SLU Conformer-Transformer-Large SLURP

For downloads and more information, please view on a desktop device.

Description

This model performs joint intent classification and slot filling, directly from audio input. The model treats the problem as an audio-to-text problem, where the output text is the flattened string representation of the semantics annotation.

Publisher

NVIDIA

Latest Version

1.13.0

Modified

April 4, 2023

Size

489.12 MB

Model Overview

Model Architecture

The model is has an encoder-decoder architecture, where the encoder is a Conformer-Large model [2], and the decoder is a three-layer Transformer Decoder [3]. We use the Conformer encoder pretrained on NeMo ASR-Set (details here), while the decoder is trained from scratch. A start-of-sentence (BOS) and an end-of-sentence (EOS) tokens are added to each sentence. The model is trained end-to-end by minimizing the negative log-likelihood loss with teacher forcing.

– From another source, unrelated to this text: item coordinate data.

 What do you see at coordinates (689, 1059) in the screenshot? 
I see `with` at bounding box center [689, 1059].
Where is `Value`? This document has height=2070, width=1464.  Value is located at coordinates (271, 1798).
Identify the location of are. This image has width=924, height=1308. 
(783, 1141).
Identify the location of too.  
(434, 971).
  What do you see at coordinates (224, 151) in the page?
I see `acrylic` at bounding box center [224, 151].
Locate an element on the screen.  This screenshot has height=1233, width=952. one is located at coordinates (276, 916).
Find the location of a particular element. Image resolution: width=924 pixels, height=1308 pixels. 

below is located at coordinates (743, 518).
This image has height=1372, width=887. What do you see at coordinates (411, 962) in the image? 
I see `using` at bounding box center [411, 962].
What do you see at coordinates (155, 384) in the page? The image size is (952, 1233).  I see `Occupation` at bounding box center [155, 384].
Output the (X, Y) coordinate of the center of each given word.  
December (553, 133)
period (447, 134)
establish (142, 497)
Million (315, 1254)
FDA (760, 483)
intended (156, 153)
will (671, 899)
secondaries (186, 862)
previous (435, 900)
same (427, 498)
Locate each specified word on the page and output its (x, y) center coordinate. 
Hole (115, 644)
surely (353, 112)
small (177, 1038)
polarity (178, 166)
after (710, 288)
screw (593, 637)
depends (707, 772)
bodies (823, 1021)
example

During inference, the prediction is generated by beam search, where a BOS token is used to trigger the generation process.

Training

The NeMo toolkit [4] was used for training the models for around 100 epochs. These model are trained with this example script and this base config.

The tokenizers for these models were built using the semantics annotations of the train set with this script. We use a vocabulary size of 58, including the BOS, EOS and padding tokens.

Datasets

The model is trained on the combined real and synthetic training sets of the SLURP dataset.

Performance

				Intent (Scenario_Action)		Entity			SLURP Metrics
Version	Model	Params (M)	Pretrained	Accuracy	Precision	Recall	F1	Precsion	Recall	F1
1.13.0	Conformer-Transformer-Large	127	NeMo ASR-Set 3.0	90.14	78.95	74.93	76.89	84.31	80.33	82.27
Baseline	Conformer-Transformer-Large	127	None	72.56	43.19	43.5	43.34	53.59	53.92	53.76

Note: during inference, we use beam size of 32, and a temperature of 1.25.

How to Use this Model

The model is available for use in the NeMo toolkit [3], and can be used on another dataset with the same annotation format.

Automatically load the model from NGC

import nemo.collections.asr as nemo_asr
asr_model = nemo_asr.models.SLUIntentSlotBPEModel.from_pretrained(model_name="slu_conformer_transformer_large_slurp")

Predict intents and slots with this model

python [NEMO_GIT_FOLDER]/examples/slu/speech_intent_slot/eval_utils/inference.py \
 pretrained_name="slu_conformer_transformer_slurp" \
 audio_dir="<DIRECTORY CONTAINING AUDIO FILES>" \
 sequence_generator.type="<'beam' OR 'greedy' FOR BEAM/GREEDY SEARCH>" \
 sequence_generator.beam_size="<SIZE OF BEAM>" \
 sequence_generator.temperature="<TEMPERATURE FOR BEAM SEARCH>"

Input

This model accepts 16000 Hz Mono-channel Audio (wav files) as input.

Output

This model provides the intent and slot annotaions as a string for a given audio sample.

Limitations

Since this model was trained on only the SLURP dataset [1], the performance of this model might degrade on other datasets.

References

[1] SLURP: A Spoken Language Understanding Resource Package

[2] Conformer: Convolution-augmented Transformer for Speech Recognition

[3] Attention Is All You Need

[4] NVIDIA NeMo Toolkit

Licence

License to use this model is covered by the NGC TERMS OF USE unless another License/Terms Of Use/EULA is clearly specified. By downloading the public and release version of the model, you accept the terms and conditions of the NGC TERMS OF USE.